ROANOKE TIMES

                         Roanoke Times
                 Copyright (c) 1995, Landmark Communications, Inc.

DATE: TUESDAY, April 12, 1994                   TAG: 9404140017
SECTION: EDITORIAL                    PAGE: A5   EDITION: METRO 
SOURCE: 
DATELINE:                                 LENGTH: Medium


MOUNTAIN VIEW

CALL IT wonder, awe, even ecstasy. The drive from Ferrum to Roanoke by way of the Callaway and Boones Mill back roads is a constant reminder of the glory and the goodness of this place. The span of mountains to the north stand guard over the rolling landscape of pastures, orchards and homes nestled in their apron's fertility. Those mountains give a clear reading of the day ... glowing with sunlight as the green of spring climbs up the slopes, shrouded in angry summer clouds, somber and reflective with the internalizing of winter. The landscape is a powerful reminder of the natural world that nurtures, inspires and gives context our lives.

I am continually perplexed by a culture and economically driven society that wants to derive its meaning and motivation from ``progress'' in the form of bigger and better roadways for bigger and better businesses for bigger and better jobs for bigger and better ... despair, drugs, violence, poverty of spirit? Our spiral of material madness seems to have so little grounding in what are often referred to as quality of life, moral values, ethical traditions or truly human potential. I am saddened that in the public arena, so little attention is given to the deep connections between our political and economic choices which grossly alter the broader landscape and our daily personal choices which demean and destroy individual lives, families and communities. I wonder where people want to go and why are they in such a hurry? The constant scurrying for economic growth and development as expediently as possible - personally, institutionally, systemically - seems to reflect a fear of looking directly at who we really are and what we are about. It also denies and disregards the capacity we have for joy and celebration in simply being alive in this most amazing universe. We don't have time, there's too much to do, we don't have enough.

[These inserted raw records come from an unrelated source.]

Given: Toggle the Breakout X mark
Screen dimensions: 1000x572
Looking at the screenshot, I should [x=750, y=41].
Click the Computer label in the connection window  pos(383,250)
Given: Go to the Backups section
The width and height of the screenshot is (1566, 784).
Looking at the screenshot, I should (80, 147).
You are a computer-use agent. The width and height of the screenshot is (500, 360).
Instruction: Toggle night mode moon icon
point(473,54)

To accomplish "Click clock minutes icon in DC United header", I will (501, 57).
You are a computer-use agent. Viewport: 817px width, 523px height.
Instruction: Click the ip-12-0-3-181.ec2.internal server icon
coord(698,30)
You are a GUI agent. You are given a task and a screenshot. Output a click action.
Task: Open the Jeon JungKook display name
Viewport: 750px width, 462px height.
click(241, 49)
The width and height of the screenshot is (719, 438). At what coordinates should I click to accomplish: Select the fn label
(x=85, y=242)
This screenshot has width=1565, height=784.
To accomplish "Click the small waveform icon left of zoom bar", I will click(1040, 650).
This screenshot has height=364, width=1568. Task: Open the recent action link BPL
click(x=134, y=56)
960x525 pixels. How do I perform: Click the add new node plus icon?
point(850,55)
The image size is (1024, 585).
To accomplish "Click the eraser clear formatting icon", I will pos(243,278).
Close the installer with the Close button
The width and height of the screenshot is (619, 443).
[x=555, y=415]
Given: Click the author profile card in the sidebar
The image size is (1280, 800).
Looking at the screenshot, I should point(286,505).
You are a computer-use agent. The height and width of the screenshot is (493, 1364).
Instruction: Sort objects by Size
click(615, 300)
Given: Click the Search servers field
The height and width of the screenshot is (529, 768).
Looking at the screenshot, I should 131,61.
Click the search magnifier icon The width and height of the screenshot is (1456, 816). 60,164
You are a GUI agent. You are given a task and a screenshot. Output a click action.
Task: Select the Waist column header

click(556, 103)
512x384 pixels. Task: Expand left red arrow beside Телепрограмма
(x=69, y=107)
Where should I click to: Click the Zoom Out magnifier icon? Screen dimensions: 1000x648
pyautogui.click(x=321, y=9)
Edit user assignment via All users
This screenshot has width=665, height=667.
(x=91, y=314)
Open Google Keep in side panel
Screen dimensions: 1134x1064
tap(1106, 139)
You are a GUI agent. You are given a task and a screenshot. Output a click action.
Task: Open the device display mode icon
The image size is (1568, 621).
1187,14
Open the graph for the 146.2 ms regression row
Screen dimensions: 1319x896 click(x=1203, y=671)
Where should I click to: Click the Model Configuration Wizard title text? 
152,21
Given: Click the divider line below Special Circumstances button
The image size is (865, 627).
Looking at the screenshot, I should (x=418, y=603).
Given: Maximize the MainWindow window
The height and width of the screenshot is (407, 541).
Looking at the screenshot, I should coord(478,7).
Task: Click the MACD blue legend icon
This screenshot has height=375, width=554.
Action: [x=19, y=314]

My recent drives to Roanoke on the backroads of Callaway and Boones Mill have brought these dilemmas more to mind as I envision the aftermath of an I-73 forged through this very place. My heart aches that we are so out of touch with the real beauty and wonder of life - pain and struggle included - that we allow money and commerce and economic ``progress'' to so impede our progress as truly human beings graced by a naturally bountiful world.